Tuesday, February 23, 2010

Owners, renters, repairs and defects

Time for some charts and graphs – these come from the ABS's survey of housing mobility and conditions 2007-08, a new survey that is a veritable treasure trove of data about housing. We'll present more of it in further posts; first up, let's look at what it says about dwellings with structural defects, repairs and maintenance, and residents' satisfaction with their homes.

For present purposes, I've lumped all the owners (ie those subject to a mortgage, and those who are not) together, but I've left the tenants of private landlords distinct from the public housing tenants, because that's where the surprise is.

What's not surprising, I'm afraid, is that private tenants and public housing tenants are both more likely than owners to live with 'major structural defects' in their dwellings, as shown in figure 1.


(Figure 1. Major structural problems (%). ABS Australian Housing Mobility and Conditions 2007-08, table 14. Click on image for a better view.)

The surprising thing, for me at least, is that difference between the results for private rental and public housing is not greater. The troubles that the State and Territory housing authorities, such as our own Housing NSW, have had with properly maintaining their dwellings have been well-known for years. It seems that the private landlords have not been doing that much better.

It's a similar story with repairs and maintenance. For most categories of repairs and maintenance, owners got the work done more often than did either private tenants or public housing tenants. (Interestingly, the exception was plumbing, and electrical work was a fairly close call. I suspect that's because this sort of work is rarely cosmetic, and the repair work is being done in response to problems that obviously – and legally, as a matter of contract – need to be fixed. Good luck getting painting done.)

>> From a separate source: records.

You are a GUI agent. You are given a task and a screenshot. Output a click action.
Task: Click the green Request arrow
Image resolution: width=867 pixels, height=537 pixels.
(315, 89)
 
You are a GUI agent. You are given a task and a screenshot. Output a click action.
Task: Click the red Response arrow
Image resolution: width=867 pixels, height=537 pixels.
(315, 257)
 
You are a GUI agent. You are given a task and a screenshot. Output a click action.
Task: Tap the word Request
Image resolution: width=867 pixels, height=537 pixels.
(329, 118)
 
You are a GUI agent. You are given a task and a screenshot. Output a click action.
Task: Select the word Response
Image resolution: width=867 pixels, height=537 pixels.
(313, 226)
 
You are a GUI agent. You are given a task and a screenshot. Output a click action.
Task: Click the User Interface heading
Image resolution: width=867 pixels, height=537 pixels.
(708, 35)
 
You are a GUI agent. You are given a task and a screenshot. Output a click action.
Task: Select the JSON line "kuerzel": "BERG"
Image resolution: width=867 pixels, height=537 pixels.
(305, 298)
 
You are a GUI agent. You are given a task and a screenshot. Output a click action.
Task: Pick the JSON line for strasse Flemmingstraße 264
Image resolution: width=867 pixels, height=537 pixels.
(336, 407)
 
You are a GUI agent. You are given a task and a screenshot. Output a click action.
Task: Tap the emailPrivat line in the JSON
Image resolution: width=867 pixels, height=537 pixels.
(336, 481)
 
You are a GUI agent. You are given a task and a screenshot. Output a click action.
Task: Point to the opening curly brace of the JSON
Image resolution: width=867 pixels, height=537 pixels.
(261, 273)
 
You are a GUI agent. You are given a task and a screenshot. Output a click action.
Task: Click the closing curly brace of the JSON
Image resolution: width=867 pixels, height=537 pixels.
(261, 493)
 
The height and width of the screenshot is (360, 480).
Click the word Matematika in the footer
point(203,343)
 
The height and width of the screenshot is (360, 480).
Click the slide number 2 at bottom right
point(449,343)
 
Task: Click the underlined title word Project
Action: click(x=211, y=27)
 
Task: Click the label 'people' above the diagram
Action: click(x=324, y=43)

(Figure 2. Repairs and maintenance (%). ABS Australian Housing Mobility and Conditions 2007-08, table 15. Click on image for a better view.)

And this time, in each category of repair the public housing tenants actually received a greater degree of service than the private renters. I suppose that stands to reason: because public housing's maintenance problems are so well known, these landlords have been more on the job in recent years. And I'm sure the relative insecurity of private renting is a factor: many repairs go undone because private renters are afraid they'll lose their tenancy if they ask for them.

Finally, who's satisfied and who's not satisfied with their housing. Again, no surprises that the owners are most satisfied: in fact, 91 per cent are 'satisfied' or 'very satisfied' with their dwelling. Rather fewer tenants – 78.3 per cent, the same for private tenants and public housing tenants – felt the same way.


(Figure 3. Satisfaction (%). ABS Australian Housing Mobility and Conditions 2007-08, table 16. Click on image for a better view.)

Of course, one might say '78.3 per cent satisfied or very satisfied – that's pretty good, isn't it?' On the contrary, because this is about something that looms as large in people's lives as the place they live and call home, I think we should mark these results pretty hard and say that if a quarter of people renting are not satisfied with their houses, that's not good. (And I must say I'm a little dubious that such a relatively large proportion of private tenants can actually maintain that delicately poised state of Zen-like ambivalence 'neither satisfied nor dissatisfied'. I suspect they're being polite. Or perhaps they are just weary, watching the paint peel.)